Colonnello aveva creato per il suo Andrea Chenier del 1986 una scenografia favolosa. L’inizio dell’atto si apriva su un tempietto in stile neoclassico costruito in solido legno, delizioso, ma di dimensioni tali da non poter essere spinto su rotelle sotto il volto principale, troppo alto. Ogni volta, sarebbe stato necessario staccare la cupola e levare le colonne. Il problema era che il tutto pesava l’iradiddio. I macchinisti, che non aspettavano altro, spiegarono che toglierlo tra il primo e il secondo atto sarebbe stato impresa impossibile.
Così il tempietto fece bella mostra di sè per tutta la durata dell’opera, persino con la ghigliottina a fianco. Un disastro. Fu in quell’occasione che i macchinisti spiegarono che ci sarebbe voluta una gru per fare un lavoro simile. Sembrava una battuta ma, evidentemente, qualcuno non aveva senso dell’umorismo perché qualche anno dopo si pensò bene di utilizzarne una e quell’orrore, da qualche anno, ogni estate fa bella mostra di sé come elemento scenografico aggiuntivo.

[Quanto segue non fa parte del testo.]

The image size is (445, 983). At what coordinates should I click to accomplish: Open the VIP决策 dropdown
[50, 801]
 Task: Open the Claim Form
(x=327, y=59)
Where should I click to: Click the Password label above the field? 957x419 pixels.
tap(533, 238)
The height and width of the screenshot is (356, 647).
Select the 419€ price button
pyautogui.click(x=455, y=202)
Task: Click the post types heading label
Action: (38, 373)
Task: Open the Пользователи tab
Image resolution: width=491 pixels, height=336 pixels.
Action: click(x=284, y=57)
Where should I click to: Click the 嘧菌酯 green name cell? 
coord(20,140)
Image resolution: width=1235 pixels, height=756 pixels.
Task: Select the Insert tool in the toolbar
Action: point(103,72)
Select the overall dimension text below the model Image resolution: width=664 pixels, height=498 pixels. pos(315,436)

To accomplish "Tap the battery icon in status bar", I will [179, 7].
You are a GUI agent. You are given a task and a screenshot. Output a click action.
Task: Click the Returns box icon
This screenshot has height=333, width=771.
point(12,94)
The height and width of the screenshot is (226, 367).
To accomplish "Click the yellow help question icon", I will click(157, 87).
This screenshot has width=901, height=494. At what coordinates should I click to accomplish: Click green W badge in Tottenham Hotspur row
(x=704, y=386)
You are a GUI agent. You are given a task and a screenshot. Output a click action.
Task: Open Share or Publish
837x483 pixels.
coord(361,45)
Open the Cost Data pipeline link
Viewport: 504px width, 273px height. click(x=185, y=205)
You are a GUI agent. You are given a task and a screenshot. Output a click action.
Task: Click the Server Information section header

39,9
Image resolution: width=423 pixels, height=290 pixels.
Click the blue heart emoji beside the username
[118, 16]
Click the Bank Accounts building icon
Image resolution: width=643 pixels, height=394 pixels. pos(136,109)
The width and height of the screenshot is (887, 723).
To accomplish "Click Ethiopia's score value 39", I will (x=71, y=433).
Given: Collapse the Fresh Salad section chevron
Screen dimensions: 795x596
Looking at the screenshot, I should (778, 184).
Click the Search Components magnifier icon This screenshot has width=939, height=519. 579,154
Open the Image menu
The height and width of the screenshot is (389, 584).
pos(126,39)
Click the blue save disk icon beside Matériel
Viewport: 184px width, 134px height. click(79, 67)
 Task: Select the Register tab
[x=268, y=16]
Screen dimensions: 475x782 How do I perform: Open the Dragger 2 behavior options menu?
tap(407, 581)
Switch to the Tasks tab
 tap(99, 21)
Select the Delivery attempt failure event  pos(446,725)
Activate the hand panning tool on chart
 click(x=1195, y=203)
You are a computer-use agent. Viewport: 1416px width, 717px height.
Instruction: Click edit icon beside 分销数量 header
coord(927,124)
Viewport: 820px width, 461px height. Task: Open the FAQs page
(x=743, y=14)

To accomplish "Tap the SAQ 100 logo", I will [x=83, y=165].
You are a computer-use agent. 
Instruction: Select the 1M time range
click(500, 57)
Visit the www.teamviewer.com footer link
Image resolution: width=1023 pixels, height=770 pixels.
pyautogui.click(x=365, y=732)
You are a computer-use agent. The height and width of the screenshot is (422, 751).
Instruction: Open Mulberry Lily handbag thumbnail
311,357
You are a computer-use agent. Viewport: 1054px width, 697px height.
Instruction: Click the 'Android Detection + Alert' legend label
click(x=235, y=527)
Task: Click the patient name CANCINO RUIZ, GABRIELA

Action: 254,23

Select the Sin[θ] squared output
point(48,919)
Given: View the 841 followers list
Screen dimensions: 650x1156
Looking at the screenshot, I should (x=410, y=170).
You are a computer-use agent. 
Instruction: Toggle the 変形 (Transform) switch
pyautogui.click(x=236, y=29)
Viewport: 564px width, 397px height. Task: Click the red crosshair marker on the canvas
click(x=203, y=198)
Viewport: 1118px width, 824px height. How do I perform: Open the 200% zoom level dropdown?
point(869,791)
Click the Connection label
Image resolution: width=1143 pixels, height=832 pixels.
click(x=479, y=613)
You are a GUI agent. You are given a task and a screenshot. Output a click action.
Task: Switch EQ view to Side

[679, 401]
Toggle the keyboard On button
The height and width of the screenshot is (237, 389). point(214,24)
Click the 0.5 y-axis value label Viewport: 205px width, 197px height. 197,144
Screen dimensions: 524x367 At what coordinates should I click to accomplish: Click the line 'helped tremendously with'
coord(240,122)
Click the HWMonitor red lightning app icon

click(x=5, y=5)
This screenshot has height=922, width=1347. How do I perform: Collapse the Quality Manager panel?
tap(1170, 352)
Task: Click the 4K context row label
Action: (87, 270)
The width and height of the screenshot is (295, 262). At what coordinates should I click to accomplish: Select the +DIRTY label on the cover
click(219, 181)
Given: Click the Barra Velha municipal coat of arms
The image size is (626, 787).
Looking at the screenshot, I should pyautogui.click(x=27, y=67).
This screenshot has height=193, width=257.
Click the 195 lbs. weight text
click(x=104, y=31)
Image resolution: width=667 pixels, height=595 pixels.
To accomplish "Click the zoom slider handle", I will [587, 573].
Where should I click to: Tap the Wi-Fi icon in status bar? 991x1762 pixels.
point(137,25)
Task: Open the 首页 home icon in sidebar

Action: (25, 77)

L’Andrea Chenier resta quella che considero la più brutta delle opere da me ascoltate a pari merito con la Gioconda, ma la regia di Colonnello, i movimenti delle comparse e le trovate sceniche le ricordo bene, così come il lavoro scrupoloso e meticoloso da lui svolto come regista. Il pomeriggio prima dell’ultima rappresentazione Colonnello dette una festa, sotto gli arcovoli, per festeggiare l’impresa e, probabilmente, per ingraziarsi nuovamente gli areniani. Troppo tardi, temo, credo che Colonnello in arena, come regista, non sia più tornato.